This isn't to say "Signal 30" — the pulpy, sci-fi-y title of the driver's educational film Pete had to watch to (finally) get his license — didn't dwell on some dark issues. Both Lane and Pete confronted feelings of purposelessness and alienation, of hidden vulnerabilities and the deficit between their starry-eyed ambitions and the ledger of their actual lives. And it was hilarious.
Let's start with Lane. It was July 30, the day of the 1966 World Cup finals between England and West Germany. But Lane wasn't exactly leaping at the chance to head out to a local English ex-pat pub to watch the game with his wife Rebecca (Embeth Davidtz). "You don't even know what's good for you!" she said, exasperated. Lane, though, was firm: These were her friends they were to meet up with, not his. He's never liked football — that's his father's game. And, besides, "I hate this business of bringing England over in pieces," he said. "It's strictly for the homesick." Rebecca tried a different approach. The pub was "for immigrants, like us!"

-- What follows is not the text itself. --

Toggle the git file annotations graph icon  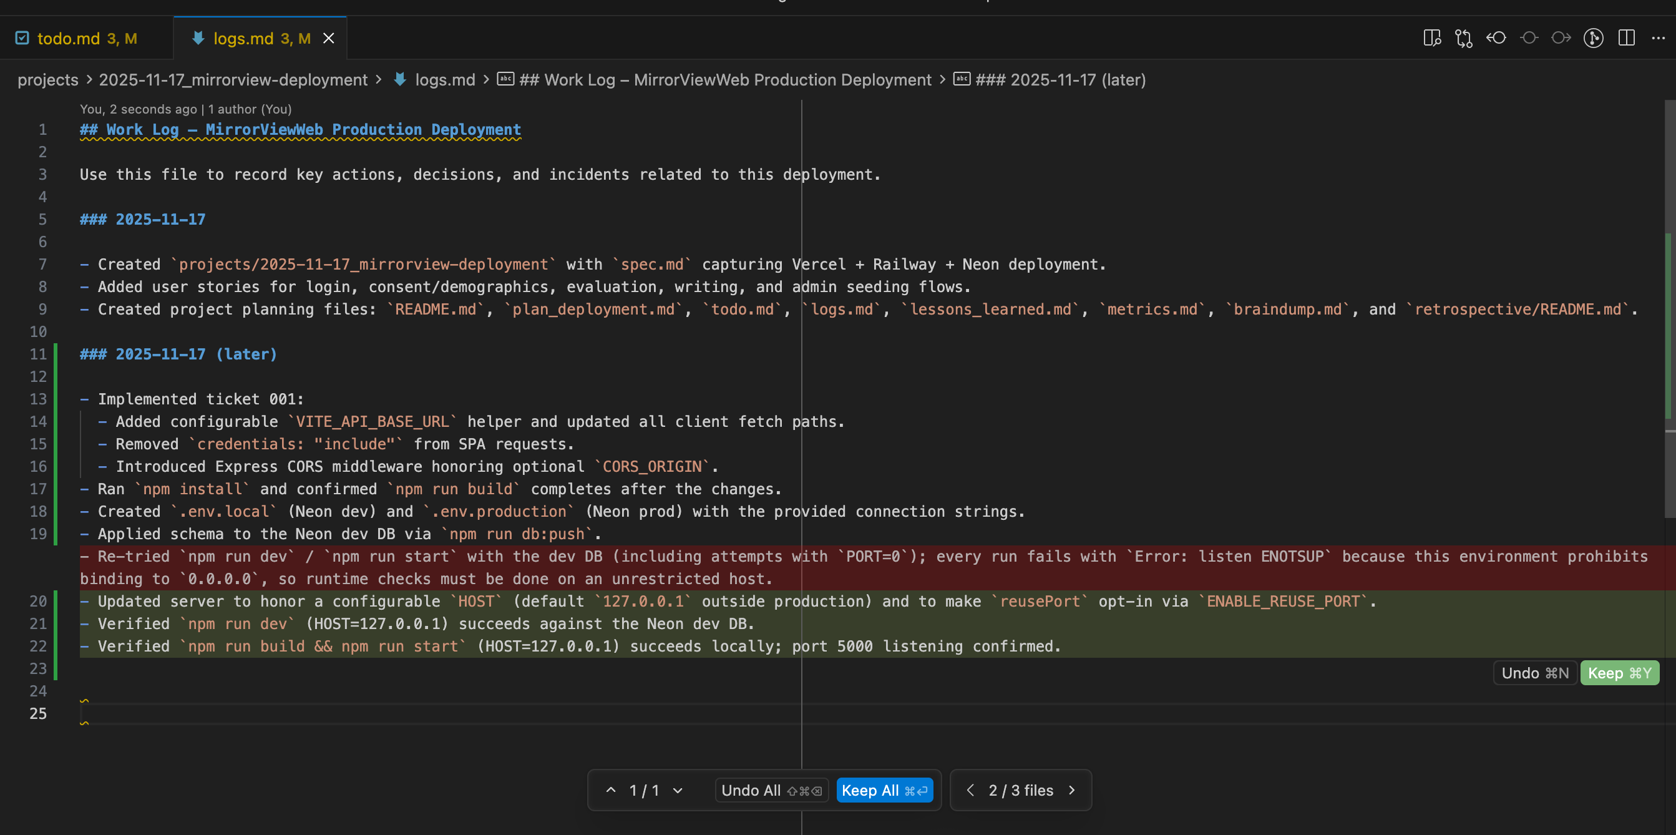click(x=1593, y=38)
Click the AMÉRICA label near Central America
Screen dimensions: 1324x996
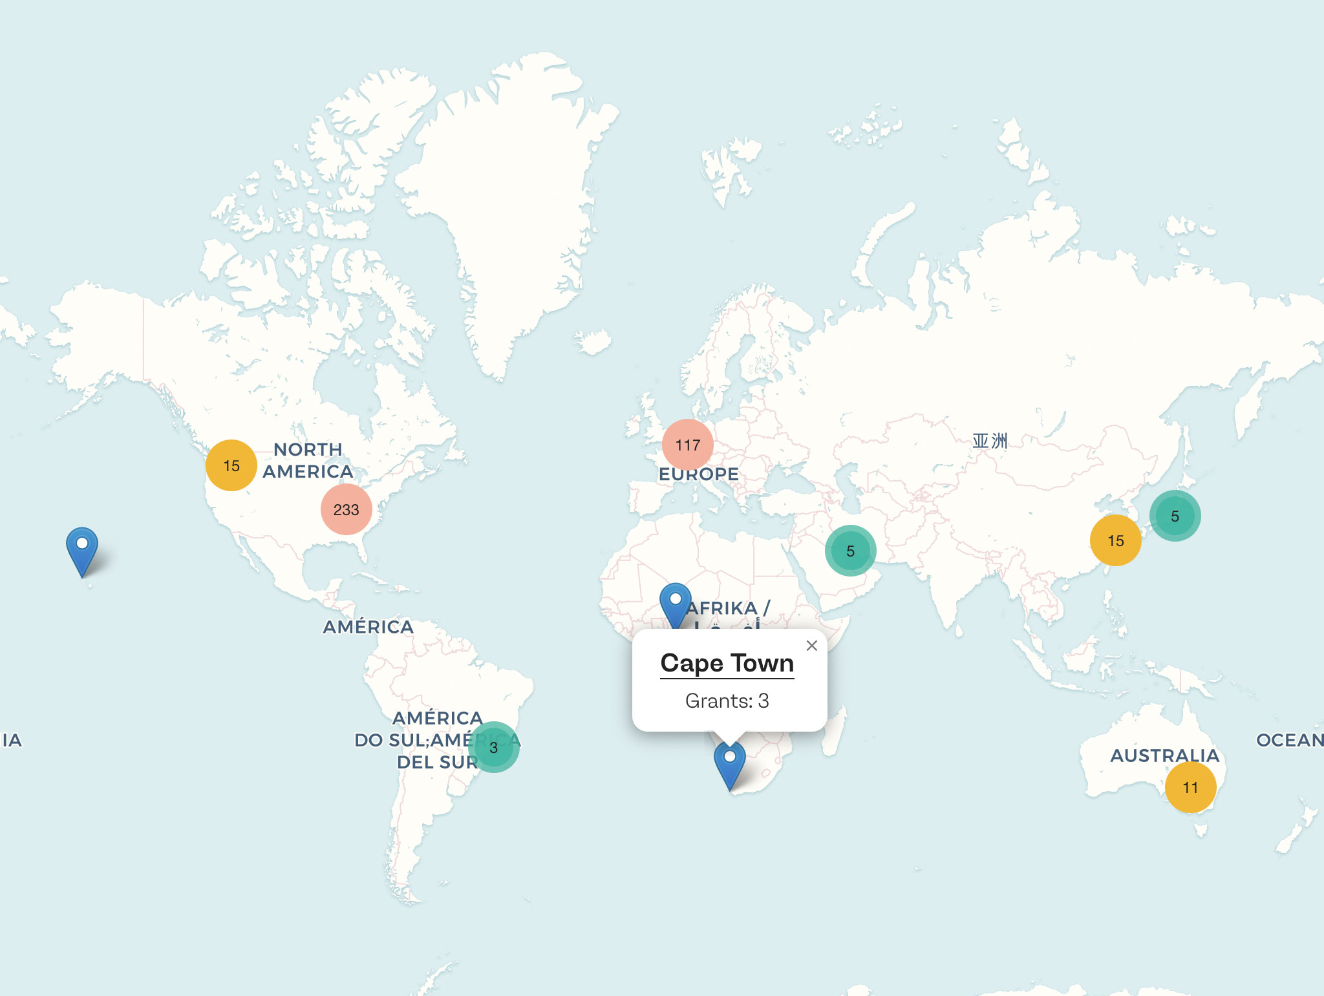pyautogui.click(x=368, y=627)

The argument worked, but it also underlined how much Lane is a man without a country. He yearns to make a clean break from the oppression of his fatherland, beguiled by his adopted home, what with its kept women who flirt with strangers on the phone and its exotic mistresses who wear bunny costumes to work. But he still cannot help but feel a mad rush of national pride after England's 4-2 World Cup victory. (It remains England's only World Cup championship, due in part to a controversial goal that many believe should not have been counted.) Better yet, Lane's heritage also provided him with the chance to feel truly useful at the office; Edwin Baker (David Hunt), the husband of Rebecca's new friend, was the PR chief at Jaguar, and the company was looking to break into the U.S. market in a big way. SCDP was to be the one and only potential suitor for the gig.
It was a big get: A car campaign, the firm's first, a chance to burnish their rep as a serious place of business. The rest of Lane's fellow partners saw the potential immediately. Well, except for Pete, who was reflexively jealous that he hadn't landed it. "We'd probably have to hire 10 people who will be on the payroll for months!" he sneered before attempting a comically awful British accent: "My lordy! New business! Not here, sir!"
Naturally, everyone ignored him. But he wasn't the only one whose judgement was hobbled by a fragile ego. When Lane was offered help to close the deal, he waved it off, confident he and Edwin could relate to each other, "Englishman to Englishman."